--- EXTRACTED RECORDS ---

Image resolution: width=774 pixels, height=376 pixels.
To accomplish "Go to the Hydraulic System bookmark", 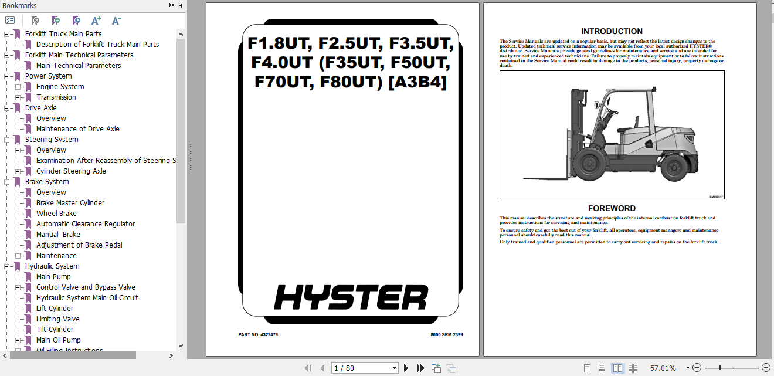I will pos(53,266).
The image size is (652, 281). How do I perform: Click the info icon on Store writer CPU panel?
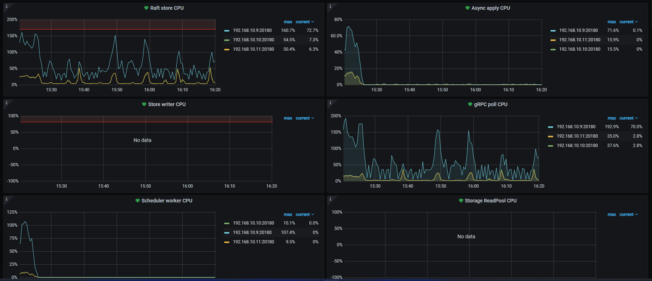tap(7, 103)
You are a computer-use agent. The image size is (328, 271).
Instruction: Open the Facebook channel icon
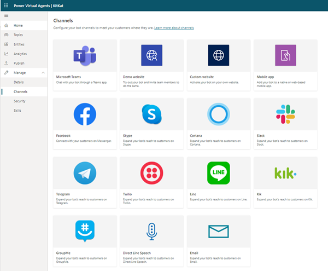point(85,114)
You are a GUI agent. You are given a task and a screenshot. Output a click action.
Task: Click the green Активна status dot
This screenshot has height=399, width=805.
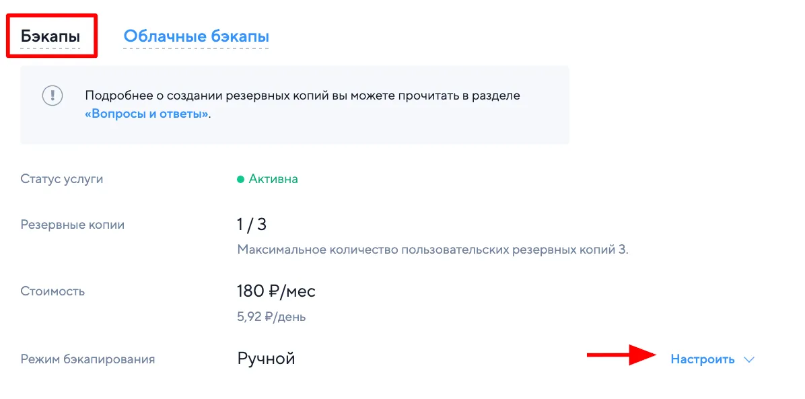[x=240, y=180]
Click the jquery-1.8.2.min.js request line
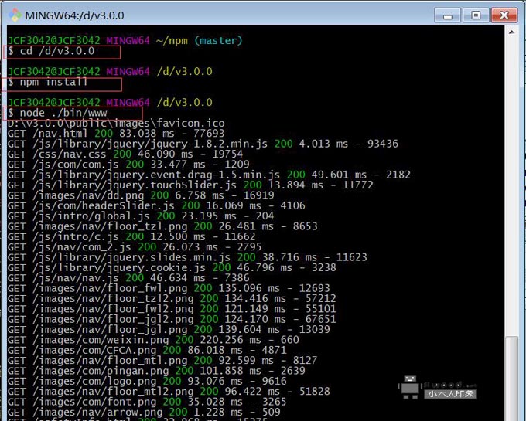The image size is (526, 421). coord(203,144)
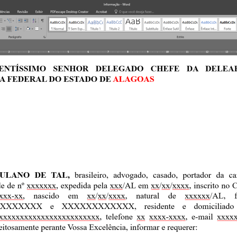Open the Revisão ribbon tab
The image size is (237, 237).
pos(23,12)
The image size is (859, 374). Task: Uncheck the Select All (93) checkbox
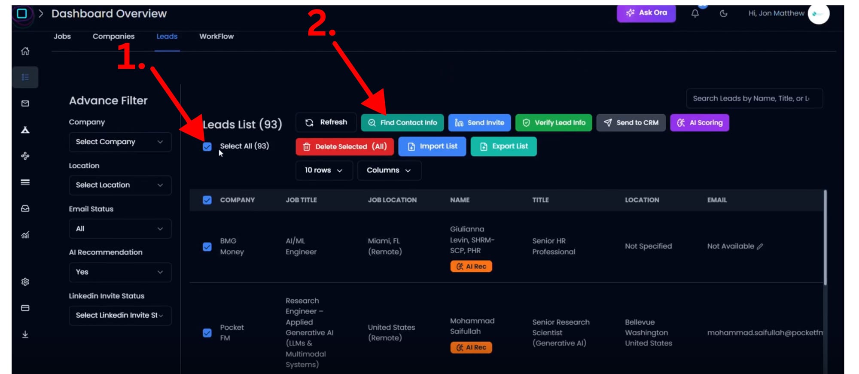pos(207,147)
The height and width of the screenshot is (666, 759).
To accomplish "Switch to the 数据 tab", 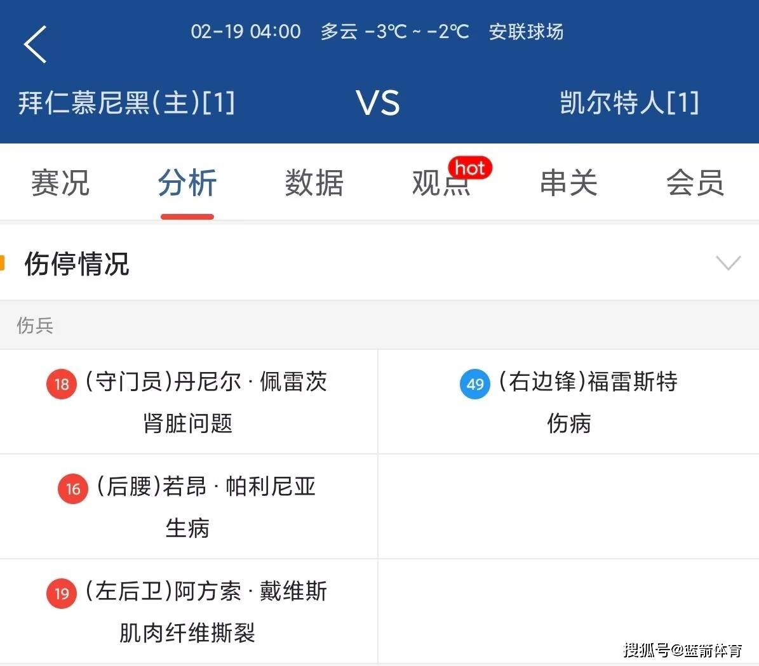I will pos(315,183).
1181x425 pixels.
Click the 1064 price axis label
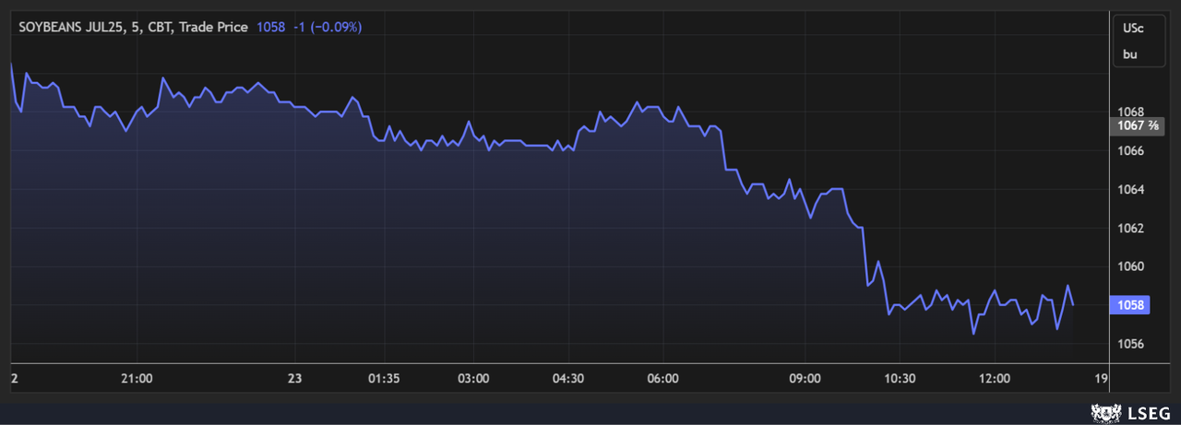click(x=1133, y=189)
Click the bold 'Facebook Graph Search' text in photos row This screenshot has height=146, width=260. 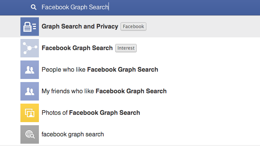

---

▶ [WORK REQUEST]: Every line in the entries above that has the word "agent" should be identified and copied.

▶ [RESULT BELOW]:
You are a computer-use agent. The image size is (328, 271).
You are a GUI agent. You are given a task and a screenshot. Output a click action.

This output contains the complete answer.